James başını onaylarcasına sallayıp Sirius’a kederli gözlerle baktı.

“Keşke getirmeseydim. Onu zorladığım için kendime çok kızıyorum. Buna maruz kalmasına hiç gerek yoktu,” dedi, kasvetli bir halde.

Sirius, halden anlar bir halde onun omzuna vurdu.

“Seninle bir ilgisi yok, dostum, Harry de bunu biliyor. Gelmeseydi, Fudge’ın onunla ilgili daha büyük bir planı olacaktı. Sonuçta, bu gece Harry’nin Voldemort’u yenmiş olması kutlanıyor,” dedi Sirius.

James yine de Harry’nin buna mecbur kalmamış olmasını dilerdi. Yaşadığı onca şeyden sonra, oğlunun ihtiyacı olan son şey böyle bir şeydi.
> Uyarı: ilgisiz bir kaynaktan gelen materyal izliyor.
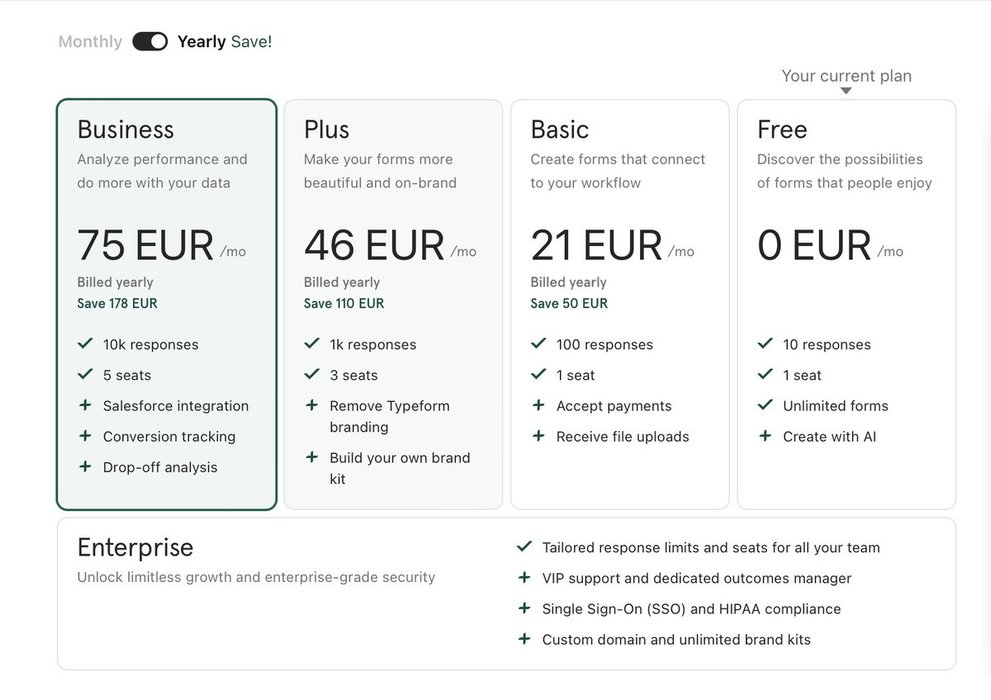Select the Monthly billing label
Screen dimensions: 991x700
pyautogui.click(x=90, y=42)
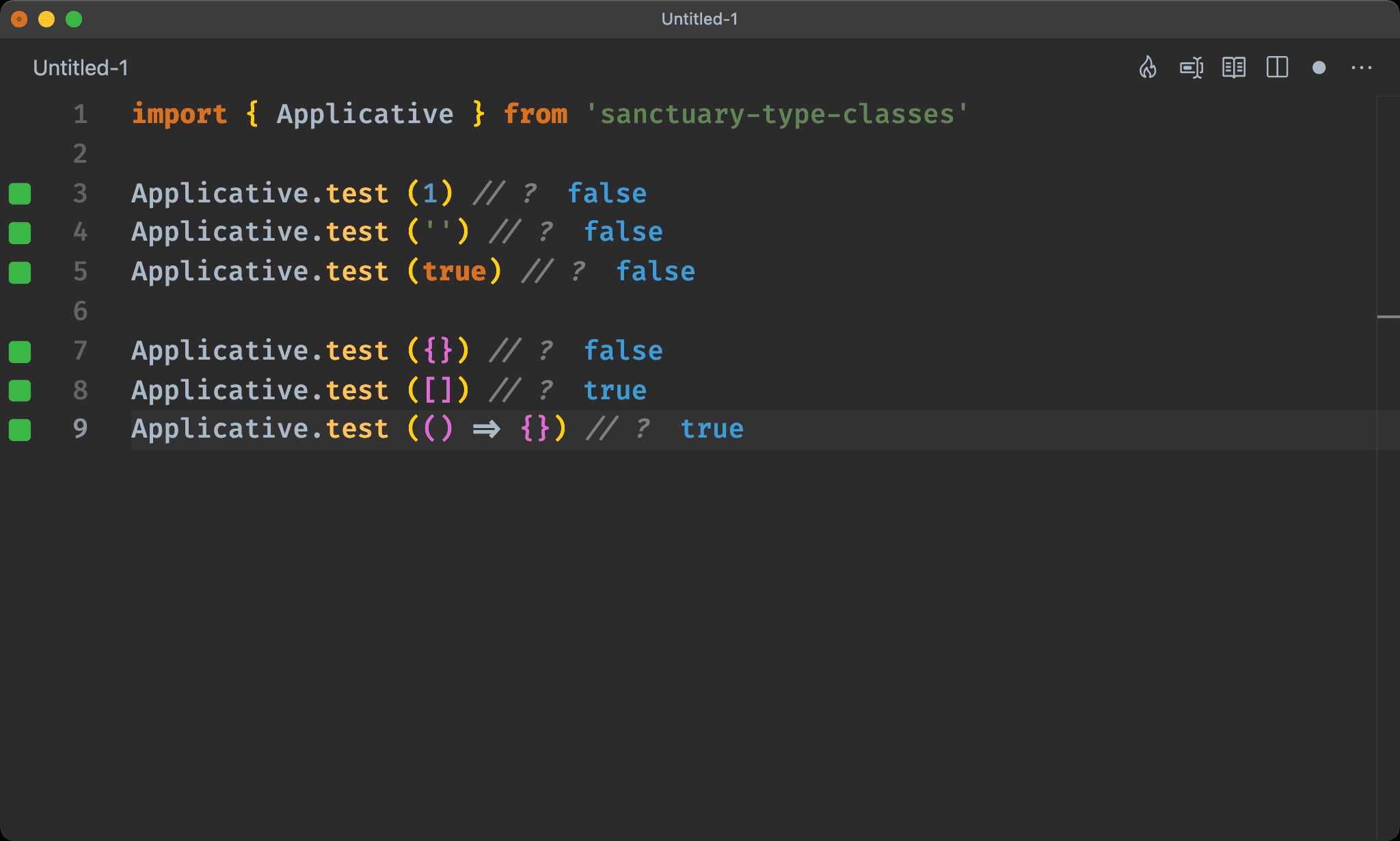Toggle the side-by-side panel icon
This screenshot has height=841, width=1400.
pos(1278,68)
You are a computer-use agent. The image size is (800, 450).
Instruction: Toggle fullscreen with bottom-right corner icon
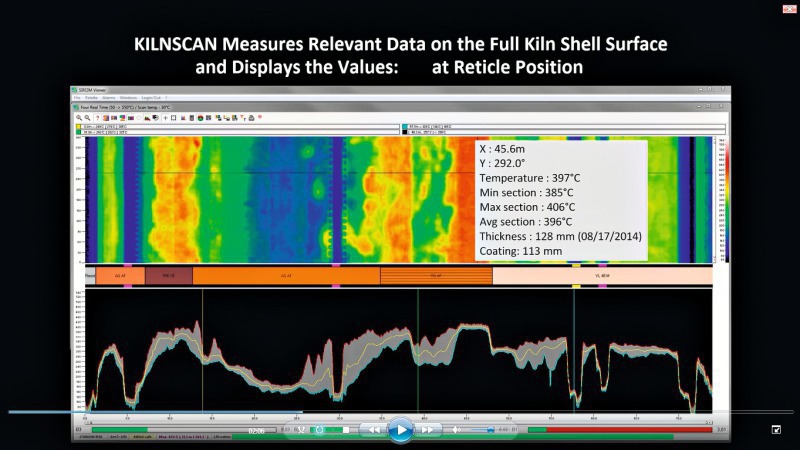[776, 429]
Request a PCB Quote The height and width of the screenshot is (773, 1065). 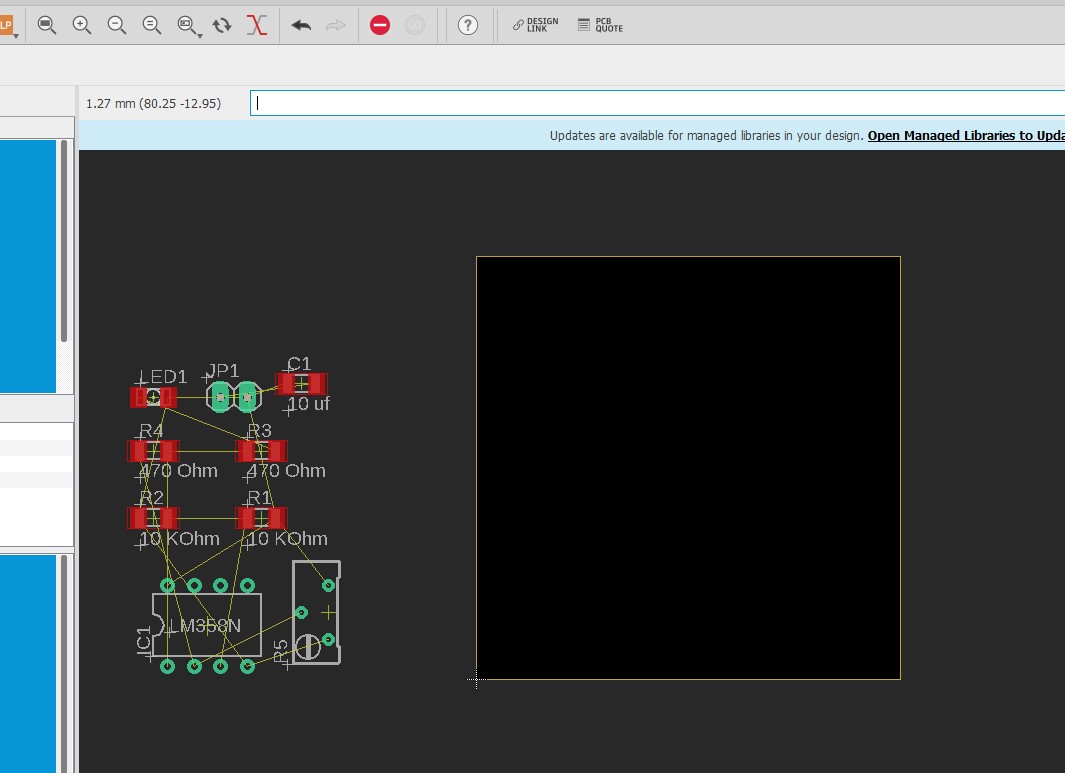600,26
Odanın diğer ucunda iki cam kapı vardı. Cam kapılar, ihtişamlı bir balkona açılıyordu. Havanın güzel olduğu bir geceydi, ama kimse dışarıda değildi. Herkes içeride durmuş, dönemin en karanlık büyücüsünün düşüşünü kutlayıp içiyordu. Bir kişi dışında, herkes. Harry balkonda duruyordu. Zümrüt yeşili gözleri ileriye bakıyor, ama aslında hiçbir şey görmüyordu. Sıcak hava siyah saçlarını dalgalandırınca, bir elini yorgun argın saçlarından geçirdi. Parmakları yara izine gelince durdu ve yavaşça şimşek biçimli izin üzerinden geçti. Yara izi acımıyordu. O günden beri bir kez bile acımamıştı. Harry bunun çok saçma olduğunu biliyordu, ama yara izi acımadığı için kendini tuhaf hissediyordu. Hatta eskiden, Voldemort’un hiçbir duygu belirtisi göstermediği zamanlarda bile, yara izinde hafif bir sızlama hissediyordu. Tüm o zaman boyunca bu sızlamaları da duymazdan gelmeyi öğrenmişti. Ama artık o sızlamalar da olmadığı için, başı ona tuhaf bir şekilde boş geliyordu.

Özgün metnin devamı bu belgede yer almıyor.